Entries provided:
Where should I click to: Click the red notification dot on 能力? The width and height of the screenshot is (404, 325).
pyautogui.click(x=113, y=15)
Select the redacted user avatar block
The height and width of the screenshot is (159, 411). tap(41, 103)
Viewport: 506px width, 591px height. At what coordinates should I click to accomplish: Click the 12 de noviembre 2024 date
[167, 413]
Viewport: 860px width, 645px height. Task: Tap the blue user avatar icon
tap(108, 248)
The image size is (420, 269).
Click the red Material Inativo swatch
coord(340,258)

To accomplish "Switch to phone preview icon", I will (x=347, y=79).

* * *

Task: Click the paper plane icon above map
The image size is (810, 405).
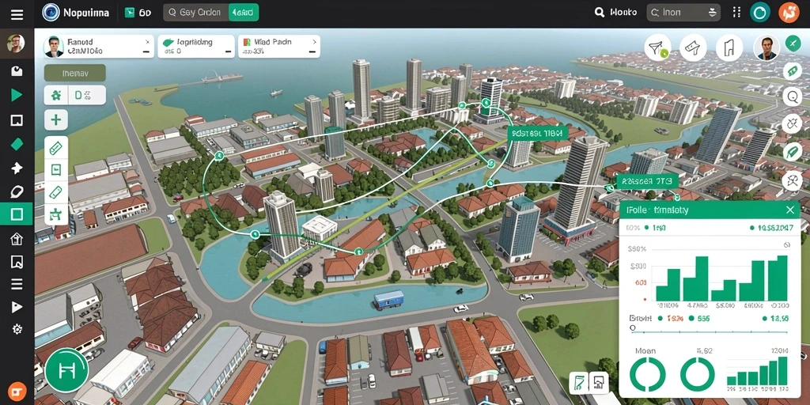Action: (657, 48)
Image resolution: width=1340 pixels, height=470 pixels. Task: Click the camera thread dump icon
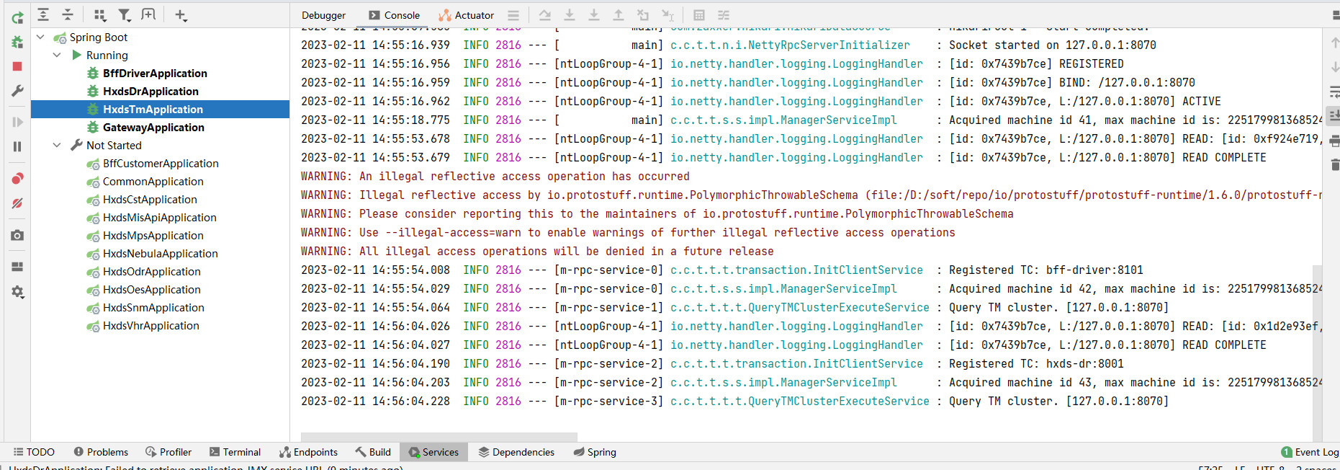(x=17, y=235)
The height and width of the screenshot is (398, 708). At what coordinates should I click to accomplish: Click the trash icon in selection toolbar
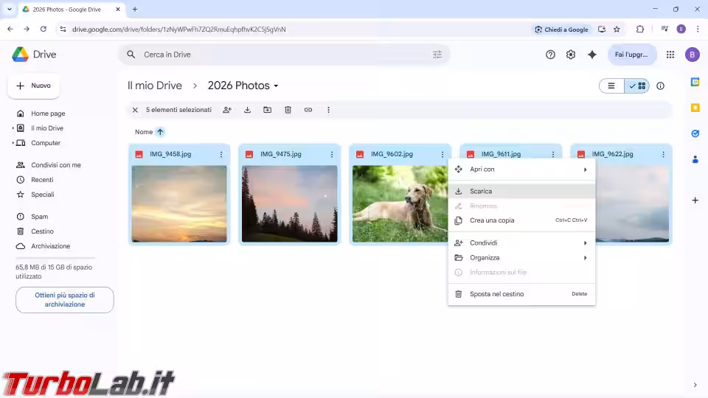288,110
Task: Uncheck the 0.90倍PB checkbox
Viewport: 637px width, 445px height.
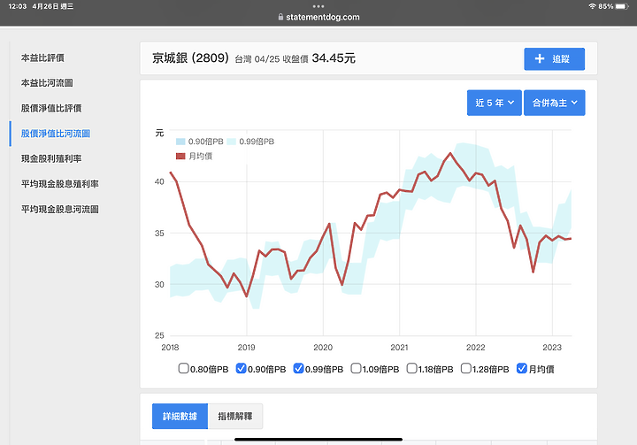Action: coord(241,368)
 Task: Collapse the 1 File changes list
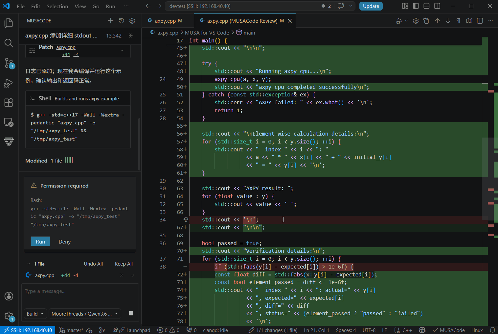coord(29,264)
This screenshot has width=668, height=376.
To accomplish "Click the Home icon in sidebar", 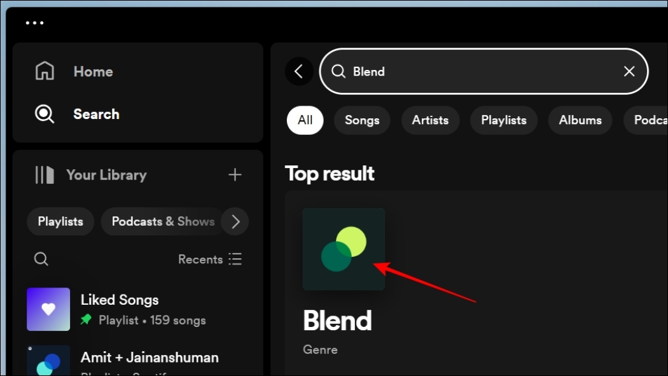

...

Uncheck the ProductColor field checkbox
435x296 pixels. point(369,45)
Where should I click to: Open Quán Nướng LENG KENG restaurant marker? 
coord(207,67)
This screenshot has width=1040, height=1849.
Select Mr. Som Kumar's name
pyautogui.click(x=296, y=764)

Instructions to follow: Only the lines above from the one containing "The height and width of the screenshot is (398, 708)." through the one containing "the Home icon" should be returned, verbatim and inclusive, with pictures excluded.

Exercise response:
The height and width of the screenshot is (398, 708). At what coordinates should I click to accomplish: Click the trash icon in selection toolbar
288,110
Task: Uncheck the 0.90倍PB checkbox
Viewport: 637px width, 445px height.
Action: coord(241,368)
 Task: Collapse the 1 File changes list
coord(29,264)
This screenshot has width=668, height=376.
To accomplish "Click the Home icon in sidebar", 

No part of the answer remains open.